Participants acknowledged a persistent challenge: there is already substantial knowledge about biodiversity loss and potential solutions, yet action often lags behind. Several speakers emphasized that knowledge alone does not create change.
Instead, success depends on translating evidence into messages that resonate with decision-makers and stakeholders. This requires understanding policy needs, reducing complexity where possible, avoiding jargon, and creating opportunities for dialogue and ownership.
The discussion also highlighted the need for stronger interfaces between research and policy. Researchers are often not trained to communicate effectively with policymakers, while policymakers may struggle to access and apply scientific findings. Building bridges between these communities emerged as a critical priority.
Key takeaways:
- Knowledge must be translated into actionable messages.
- Tailoring communication to specific audiences increases impact.

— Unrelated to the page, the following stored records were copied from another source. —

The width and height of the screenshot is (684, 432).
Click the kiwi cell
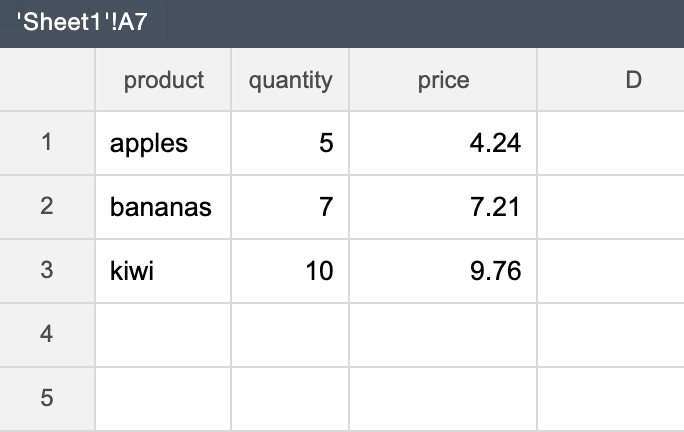pos(163,271)
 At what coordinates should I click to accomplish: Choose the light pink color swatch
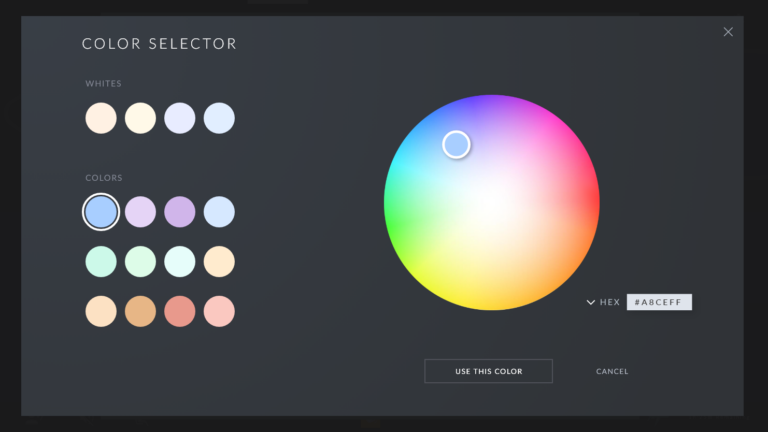[219, 311]
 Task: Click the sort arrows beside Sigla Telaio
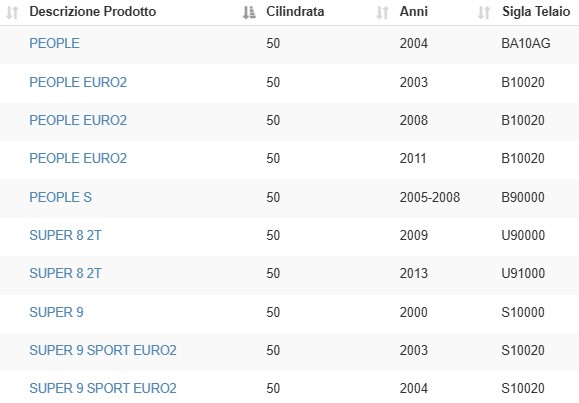coord(484,13)
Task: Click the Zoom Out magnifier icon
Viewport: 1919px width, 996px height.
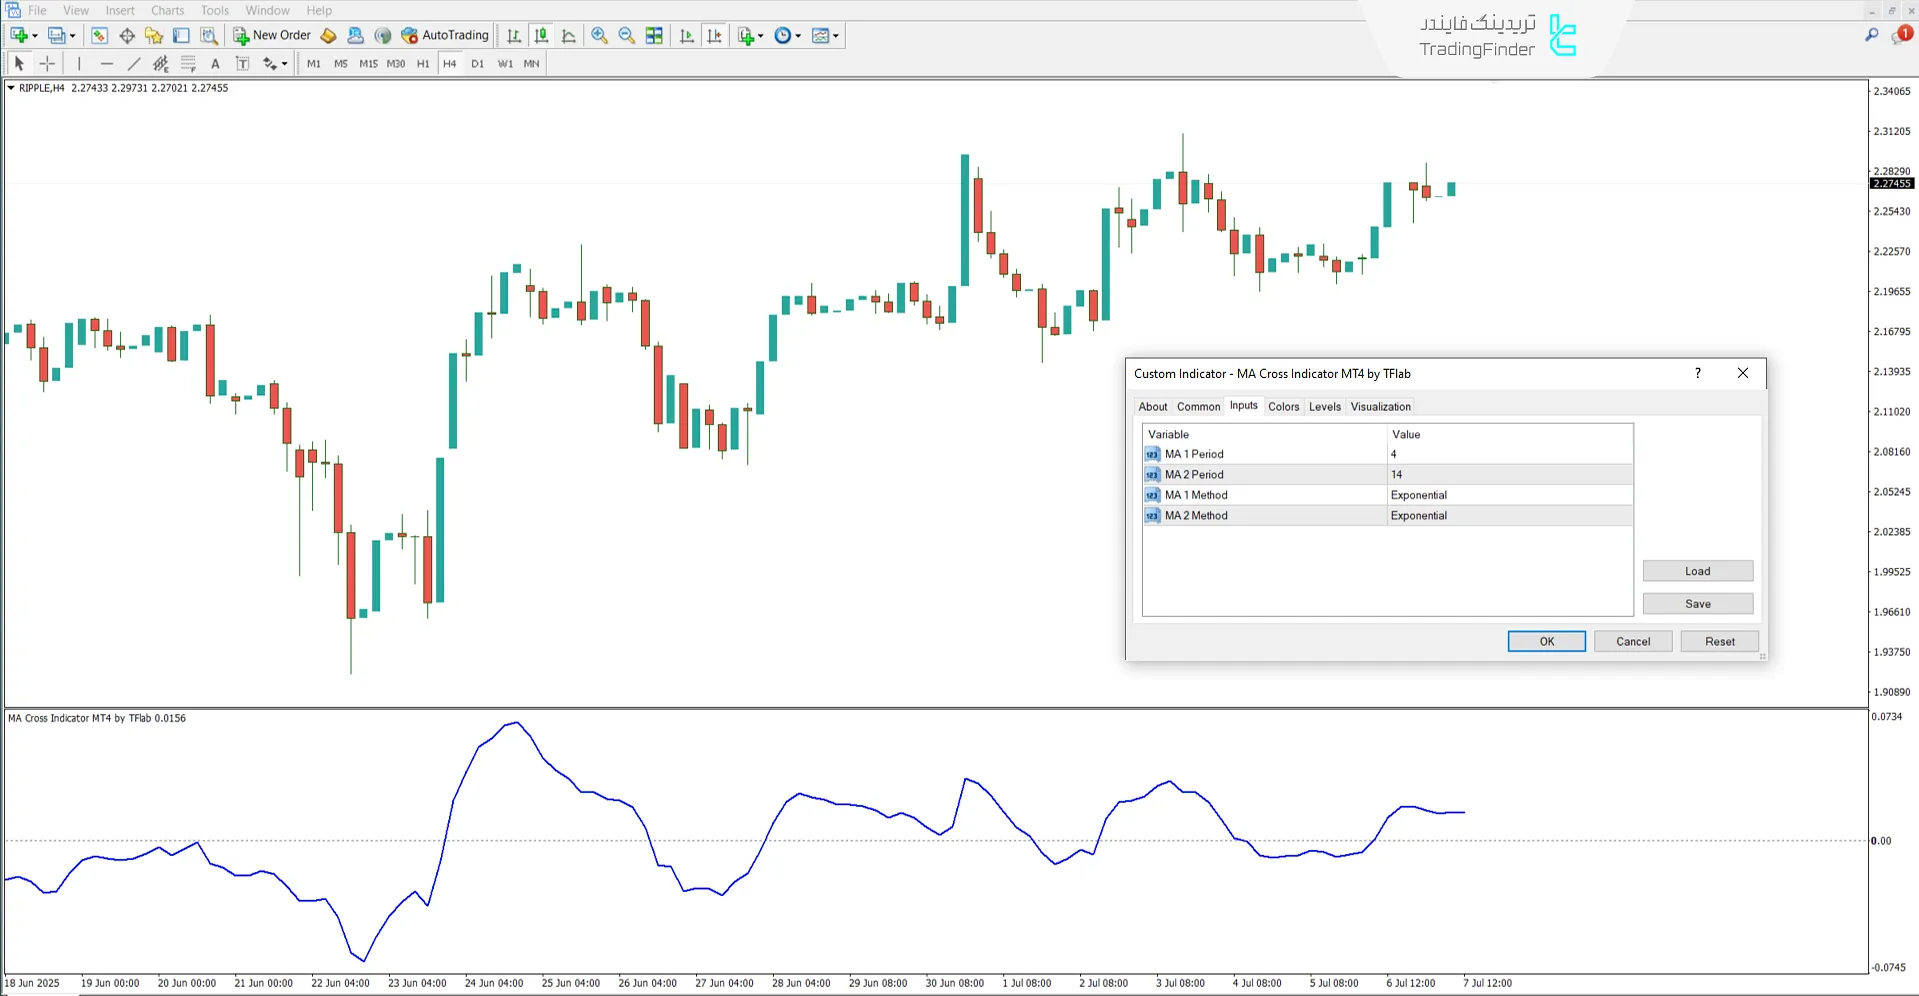Action: (626, 35)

- Researchers and policymakers need stronger partnerships.
- Participatory approaches help build ownership and legitimacy.
- Effective implementation requires learning from both successes and failures.
Looking Forward: A Perspective from CircHive
We attended the conference from the perspective of the CircHive project, which explores how biodiversity considerations can be integrated into decision-making, value chains, and sustainability transitions.
Many of the discussions resonated strongly with the challenges CircHive seeks to address. The emphasis on systems thinking, stakeholder engagement, biodiversity footprinting, justice, and transformative governance reinforced the importance of approaching biodiversity not as a standalone issue but as a cross-cutting dimension of societal transformation.
Perhaps the most important lesson from the conference was that transformative change cannot be delivered through a single policy, technology, or project. It emerges through collaboration, experimentation, learning, and the inclusion of diverse perspectives.
As biodiversity loss continues to accelerate, the conference offered both a reality check and a source of optimism. The knowledge, tools, and innovations already exist. The challenge now is to connect them, upscale them appropriately, and ensure that they contribute to futures that are not only nature-positive, but also equitable and resilient.